3.41 Systematic random samples versus simple random
samples.
The previous exercise introduces systematic random samples.
Explain carefully why a systematic random sample
does give every individual the same chance to be chosen
but is not a simple random sample.
3.42 Random digit telephone dialing. An opinion
poll in California uses random digit dialing to choose telephone
numbers at random. Numbers are selected separately within each
California area code. The size of the sample in each area code
is proportional to the population living there.
What is the name for this kind of sampling design?
California area codes, in rough order from north to south, are
209 | 213 | 310 | 323 | 341 | 369 | 408 | 415 | 424 | 442 |
510 | 530 | 559 | 562 | 619 | 626 | 627 | 628 | 650 | 657 |
661 | 669 | 707 | 714 | 747 | 752 | 760 | 764 | 805 | 818 |
831 | 858 | 909 | 916 | 925 | 935 | 949 | 951 |
Another California survey does not call numbers in all area codes but starts with an SRS of six area codes. Choose such an SRS. If you use Table B, start at line 122.
3.43 Select club members to go to a convention. A club has 30 student members and 10 faculty members. The students are
Abel | Fisher | Huber | Moran | Reinmann |
Carson | Golomb | Jimenez | Moskowitz | Santos |
Chen | Griswold | Jones | Neyman | Shaw |
David | Hein | Kiefer | O’Brien | Thompson |
Deming | Hernandez | Klotz | Pearl | Utts |
Elashoff | Holland | Liu | Potter | Vlasic |
and the faculty members are
Andrews | Fernandez | Kim | Moore | Rabinowitz |
Besicovitch | Gupta | Lightman | Phillips | Yang |
The club can send 7 students and 3 faculty members to a convention and decides to choose those who will go by random selection. Select a stratified random sample of 7 students and 3 faculty members.

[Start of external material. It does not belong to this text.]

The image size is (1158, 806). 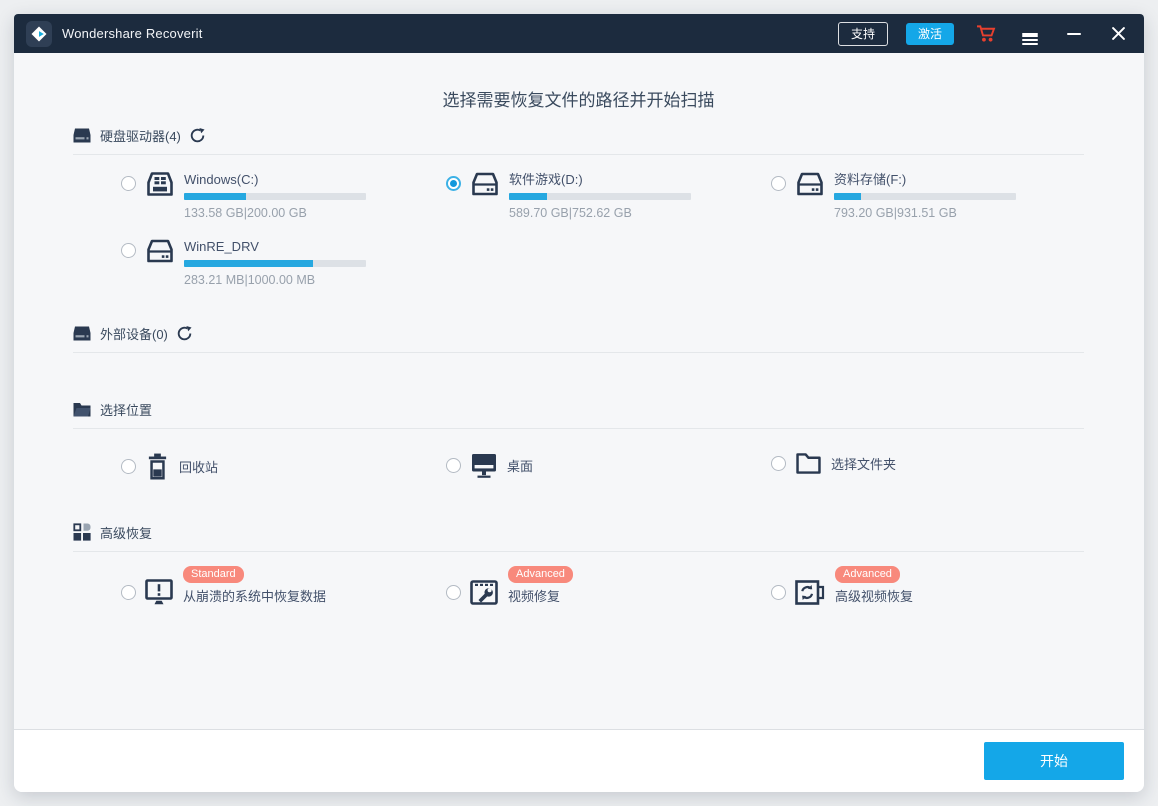 What do you see at coordinates (578, 440) in the screenshot?
I see `section-select-location: 选择位置 回收站 桌面 选择文件夹` at bounding box center [578, 440].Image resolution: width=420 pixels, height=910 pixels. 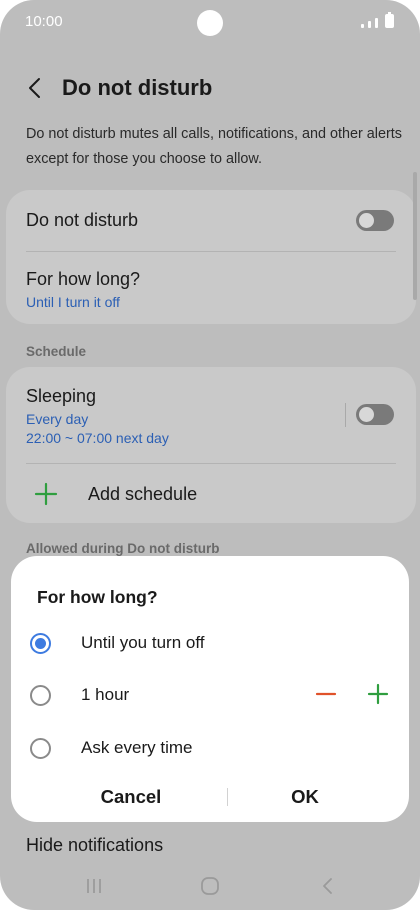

3.44 Stratified samples for accounting audits. Accountants use stratified samples during audits to verify a company’s records of such things as accounts receivable. The stratification is based on the dollar amount of the item and often includes 100% sampling of the largest items. One company reports 5000 accounts receivable. Of these, 100 are in amounts over $50,000; 500 are in amounts between $1000 and $50,000; and the remaining 4400 are in amounts under $1000. Using these groups as strata, you decide to verify all of the largest accounts and to sample 5% of the midsize accounts and 1% of the small accounts. How would you label the two strata from which you will sample? Use software or Table B, starting at line 125, to select the first 6 accounts from each of these strata.
3.45 The sampling frame. The list of individuals from which a sample is actually selected is called the sampling frame. Ideally, the frame should list every individual in the population, but in practice this is often difficult. A common source of undercoverage is frames leaving out part of the population.
Suppose that a sample of households in a community is selected at random from the telephone directory. What households are omitted from this frame? What types of people do you think are likely to live in these households? These people will probably be underrepresented in the sample.
It is usual in telephone surveys to use random digit dialing equipment that selects the last four digits of a telephone number at random after being given the area code and the exchange. The exchange is the first three digits of the telephone number. Which of the households that you mentioned in your answer to part (a) will be included in the sampling frame by random digit dialing?
3.46 Survey questions. Comment on each of the following as a potential sample survey question. Is the question clear? Is it slanted toward a desired response?
“Some cell phone users have developed brain cancer. Should all cell phones come with a warning label explaining the danger of using cell phones?”
“Do you agree that a national system of health insurance should be favored because it would provide health insurance for everyone and would reduce administrative costs?”
“In view of escalating environmental degradation and incipient resource depletion, would you favor economic incentives for recycling of resource-intensive consumer goods?”